Sedang Membaca
Ngaji Rumi: Kisah Mistis Ahadits Matsnawi, Kitab Induk Para Pengkaji Rumi
Afifah Ahmad
Penulis Kolom

Afifah Ahmad: Penyuka traveling, penulis buku "The Road to Persia" dan anggota Gusdurian Teheran.

Ngaji Rumi: Kisah Mistis Ahadits Matsnawi, Kitab Induk Para Pengkaji Rumi

Foto Kitab Ahadits Matsnawi

Musim semi 1954, kabar baik baru saja diterima Badiozzaman Forouzanfar (1904-1970). Buku yang berbulan-bulan ia kerjakan dengan penuh perjuangan, akhirnya mendapat tawaran untuk terbit di fakultas sastra Universitas Tehran. Tak terbayangkan! Betapa bahagianya Forouzanfar hari-hari itu. Bagi seorang penulis, tak ada yang lebih membahagiakan daripada menerima kabar karyanya akan diterbitkan dan dinikmati para pembaca.

Tiga bulan kemudian, sekitar September 1954, setelah melengkapi naskah bukunya, ia bergegas menuju rektorat Universitas Tehran untuk menyerahkan naskah tersebut. Tak disangka, taksi yang ditumpanginya mendapat kecelakaan cukup hebat. Forouzanfar sendiri mengalami luka-luka di seluruh tubuhnya. Tapi ajaib. Bukannya ke rumah sakit untuk berobat, ia malah tetap melanjutkan pergi ke Universitas Tehran. “Sungguh mukjizat!”, begitu kata semua orang yang pernah menjadi saksi.

Sesampai di rektorat, pihak kampus segera membawa Forouzanfar ke rumah sakit untuk menjalani perawatan. Tidak hanya luka di luar, ternyata ia mengalami patah tulang di beberapa bagian yang mengharuskannya melakukan istirahat total. Tapi, Forouzanfar tidak menyerah, selama menjalani pemulihan ia kembali memeriksa naskahnya yang masih dalam proses terbit. Banyak hal baru yang ia peroleh untuk melengkapi naskah tersebut. Bahkan, kecelakaan yang dialaminya pun membawa keberkahan.

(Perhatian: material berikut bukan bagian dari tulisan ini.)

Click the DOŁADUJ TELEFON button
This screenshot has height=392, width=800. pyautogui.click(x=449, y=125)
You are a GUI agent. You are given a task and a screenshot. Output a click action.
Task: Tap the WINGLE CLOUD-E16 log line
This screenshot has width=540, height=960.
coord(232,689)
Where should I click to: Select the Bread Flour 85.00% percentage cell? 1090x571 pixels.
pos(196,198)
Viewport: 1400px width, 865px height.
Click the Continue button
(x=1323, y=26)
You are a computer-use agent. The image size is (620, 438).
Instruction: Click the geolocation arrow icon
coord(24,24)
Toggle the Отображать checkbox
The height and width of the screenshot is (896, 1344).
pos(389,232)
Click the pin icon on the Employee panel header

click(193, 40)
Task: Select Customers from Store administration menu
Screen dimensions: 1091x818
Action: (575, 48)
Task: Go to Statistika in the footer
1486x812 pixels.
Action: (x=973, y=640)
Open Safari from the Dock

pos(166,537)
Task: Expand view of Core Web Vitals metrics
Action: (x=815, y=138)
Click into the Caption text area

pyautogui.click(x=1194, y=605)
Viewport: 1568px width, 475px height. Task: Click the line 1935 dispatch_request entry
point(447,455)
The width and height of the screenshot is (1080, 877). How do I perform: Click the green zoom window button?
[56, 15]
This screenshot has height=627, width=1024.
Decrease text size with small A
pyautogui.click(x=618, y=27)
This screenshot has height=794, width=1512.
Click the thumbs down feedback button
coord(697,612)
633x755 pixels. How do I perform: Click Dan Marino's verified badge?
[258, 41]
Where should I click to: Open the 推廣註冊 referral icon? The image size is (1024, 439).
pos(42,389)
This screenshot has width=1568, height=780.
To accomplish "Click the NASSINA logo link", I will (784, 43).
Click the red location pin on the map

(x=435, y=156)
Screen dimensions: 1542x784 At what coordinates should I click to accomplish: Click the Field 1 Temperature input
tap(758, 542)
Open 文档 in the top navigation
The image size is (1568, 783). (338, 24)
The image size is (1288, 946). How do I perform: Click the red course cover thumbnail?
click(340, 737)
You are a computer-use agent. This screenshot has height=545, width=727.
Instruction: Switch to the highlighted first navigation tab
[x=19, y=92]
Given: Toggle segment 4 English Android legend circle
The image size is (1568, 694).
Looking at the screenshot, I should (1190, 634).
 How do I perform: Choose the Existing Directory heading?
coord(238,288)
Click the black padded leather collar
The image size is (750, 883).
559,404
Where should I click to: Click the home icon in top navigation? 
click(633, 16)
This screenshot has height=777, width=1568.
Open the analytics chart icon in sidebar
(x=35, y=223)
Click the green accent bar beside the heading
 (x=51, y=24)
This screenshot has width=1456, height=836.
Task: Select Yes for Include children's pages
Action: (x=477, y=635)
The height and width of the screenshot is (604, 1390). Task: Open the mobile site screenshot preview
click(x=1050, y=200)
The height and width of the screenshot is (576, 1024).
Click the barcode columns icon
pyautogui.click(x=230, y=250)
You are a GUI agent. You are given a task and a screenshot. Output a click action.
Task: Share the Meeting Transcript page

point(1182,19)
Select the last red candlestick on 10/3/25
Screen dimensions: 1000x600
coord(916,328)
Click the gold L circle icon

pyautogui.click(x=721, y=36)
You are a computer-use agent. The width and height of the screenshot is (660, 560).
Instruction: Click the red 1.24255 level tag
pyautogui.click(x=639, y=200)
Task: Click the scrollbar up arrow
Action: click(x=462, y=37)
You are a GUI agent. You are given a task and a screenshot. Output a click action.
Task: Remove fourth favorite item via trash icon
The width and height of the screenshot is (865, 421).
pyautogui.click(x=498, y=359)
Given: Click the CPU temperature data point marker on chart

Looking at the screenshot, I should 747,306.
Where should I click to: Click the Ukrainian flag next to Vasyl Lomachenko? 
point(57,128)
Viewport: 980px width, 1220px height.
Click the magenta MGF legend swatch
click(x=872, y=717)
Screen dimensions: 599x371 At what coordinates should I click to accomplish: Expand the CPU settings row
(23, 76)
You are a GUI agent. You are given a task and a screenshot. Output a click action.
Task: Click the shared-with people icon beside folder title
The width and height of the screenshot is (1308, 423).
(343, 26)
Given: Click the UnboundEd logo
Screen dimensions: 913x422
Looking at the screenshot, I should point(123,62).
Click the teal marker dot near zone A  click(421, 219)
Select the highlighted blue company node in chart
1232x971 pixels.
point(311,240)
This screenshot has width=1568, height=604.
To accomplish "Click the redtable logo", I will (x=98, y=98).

Mungkin kita semua bertanya, buku apa gerangan yang proses penerbitannya begitu dramatis? Tentu saja bukan buku biasa, mengingat lembaga bergengsi sastra seperti Universitas Tehran, bersedia untuk menerbitkannya langsung. Ahadits Matsnawi adalah buku induk bagi para pengkaji Rumi yang sangat berharga. Melalui kitab inilah, para peneliti Rumi hari ini dapat menyusuri pesan-pesan baginda Nabi Muhammad yang bertebaran dalam ribuan puisi Rumi.

Baca juga:  Cara Berpikir Agar tidak Overthingking Menurut Ulama Sufi

Ide mengumpulkan hadits-hadits dalam kitab Matsnawi memang sebuah upaya luar biasa. Terlebih, di tahun lima puluhan, ketika dunia belum mengenal teknologi informasi yang sangat memudahkan seperti hari ini. Forouzanfar menghabiskan siang dan malam, bergelut dengan tumpukan buku untuk meneliti satu demi satu berbagai ucapan Nabi Muhammad Saw yang dikutip oleh Rumi. Bayangkan! Ada lebih dari 500 hadits yang harus ditelusuri sumber aslinya.

Badiozzaman Forouzanfar (1904-1970) memang seorang ahli bahasa dan peneliti yang tekun. Meskipun ia berasal dari kota kecil bernama Ferdows yang terletak di propinsi Khorasan Selatan, berkat kerja keras dan kesungguhannya, Forouzanfar dicatat sebagai salah seorang “lima master” sastrawan Persia pada masanya. Forouzanfar mendedikasikan seluruh hidupnya dalam bidang literasi, terutama meneliti karya-karya Jalaluddin Rumi. Ia pernah memberikan catatan untuk dua karya penting Rumi, yaitu Divan-e Shams dan Fih ma Fihi. Dan tentu saja kitab Ahadits Matsnawi yang sangat berharga sampai hari ini.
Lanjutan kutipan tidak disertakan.